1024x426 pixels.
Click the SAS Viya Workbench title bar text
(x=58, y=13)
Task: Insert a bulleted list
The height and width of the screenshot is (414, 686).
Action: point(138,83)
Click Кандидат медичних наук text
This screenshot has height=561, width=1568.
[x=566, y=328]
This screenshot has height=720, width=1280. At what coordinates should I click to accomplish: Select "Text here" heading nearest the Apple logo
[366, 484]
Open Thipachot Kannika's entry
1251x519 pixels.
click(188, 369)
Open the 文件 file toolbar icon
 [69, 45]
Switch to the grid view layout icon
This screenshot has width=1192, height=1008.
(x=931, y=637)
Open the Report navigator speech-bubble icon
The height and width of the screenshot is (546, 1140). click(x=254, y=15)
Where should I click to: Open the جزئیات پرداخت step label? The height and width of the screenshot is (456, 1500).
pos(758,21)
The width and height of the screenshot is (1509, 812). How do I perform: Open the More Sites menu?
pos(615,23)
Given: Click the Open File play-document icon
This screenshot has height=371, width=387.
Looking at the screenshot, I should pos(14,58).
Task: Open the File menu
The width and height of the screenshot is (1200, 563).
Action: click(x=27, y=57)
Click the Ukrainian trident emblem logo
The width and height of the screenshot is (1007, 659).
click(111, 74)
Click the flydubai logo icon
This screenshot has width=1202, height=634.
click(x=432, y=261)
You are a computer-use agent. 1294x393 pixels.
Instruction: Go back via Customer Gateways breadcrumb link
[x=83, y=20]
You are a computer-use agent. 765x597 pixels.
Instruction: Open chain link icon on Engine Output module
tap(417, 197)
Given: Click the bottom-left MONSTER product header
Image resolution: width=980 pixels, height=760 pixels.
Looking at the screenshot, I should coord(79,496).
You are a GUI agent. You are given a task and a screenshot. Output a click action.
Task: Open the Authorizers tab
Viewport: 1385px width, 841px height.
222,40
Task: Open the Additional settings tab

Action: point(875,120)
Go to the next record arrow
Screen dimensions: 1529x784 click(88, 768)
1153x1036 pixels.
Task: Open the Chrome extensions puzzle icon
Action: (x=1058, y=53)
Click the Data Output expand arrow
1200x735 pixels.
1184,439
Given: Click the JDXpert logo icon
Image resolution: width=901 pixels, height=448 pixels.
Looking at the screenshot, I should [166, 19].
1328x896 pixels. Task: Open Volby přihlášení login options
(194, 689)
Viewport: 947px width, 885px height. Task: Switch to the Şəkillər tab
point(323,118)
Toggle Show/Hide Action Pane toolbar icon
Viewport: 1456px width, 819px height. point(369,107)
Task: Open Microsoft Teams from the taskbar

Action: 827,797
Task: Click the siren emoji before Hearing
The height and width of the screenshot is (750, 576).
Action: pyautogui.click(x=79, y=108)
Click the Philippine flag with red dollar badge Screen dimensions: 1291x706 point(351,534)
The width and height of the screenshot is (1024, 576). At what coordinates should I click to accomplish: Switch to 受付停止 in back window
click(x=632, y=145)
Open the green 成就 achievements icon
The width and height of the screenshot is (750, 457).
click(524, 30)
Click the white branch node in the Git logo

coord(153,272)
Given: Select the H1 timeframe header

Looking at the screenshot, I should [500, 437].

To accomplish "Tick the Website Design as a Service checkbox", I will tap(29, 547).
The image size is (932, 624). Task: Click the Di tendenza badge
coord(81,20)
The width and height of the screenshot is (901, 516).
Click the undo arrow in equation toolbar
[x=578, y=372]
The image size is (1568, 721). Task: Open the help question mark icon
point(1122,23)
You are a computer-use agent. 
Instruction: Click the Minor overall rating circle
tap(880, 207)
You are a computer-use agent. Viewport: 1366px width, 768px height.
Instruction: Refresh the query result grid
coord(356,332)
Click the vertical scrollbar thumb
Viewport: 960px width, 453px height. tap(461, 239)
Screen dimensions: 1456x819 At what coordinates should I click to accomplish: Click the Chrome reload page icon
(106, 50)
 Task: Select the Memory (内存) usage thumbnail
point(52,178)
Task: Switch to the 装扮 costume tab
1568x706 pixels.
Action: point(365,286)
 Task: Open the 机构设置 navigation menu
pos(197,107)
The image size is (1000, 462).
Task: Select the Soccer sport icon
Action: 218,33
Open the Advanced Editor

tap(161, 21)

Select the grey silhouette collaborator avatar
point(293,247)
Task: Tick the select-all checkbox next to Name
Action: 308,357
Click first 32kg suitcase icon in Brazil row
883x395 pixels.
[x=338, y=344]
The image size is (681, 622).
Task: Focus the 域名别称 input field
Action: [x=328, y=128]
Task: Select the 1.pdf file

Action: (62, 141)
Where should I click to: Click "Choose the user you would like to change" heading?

------------------------

### [Written exercise]
Locate every line in the material above that contains the string "grid", and copy each of those lines in full.

### [Exercise answer]
Switch to the grid view layout icon
Instruction: Refresh the query result grid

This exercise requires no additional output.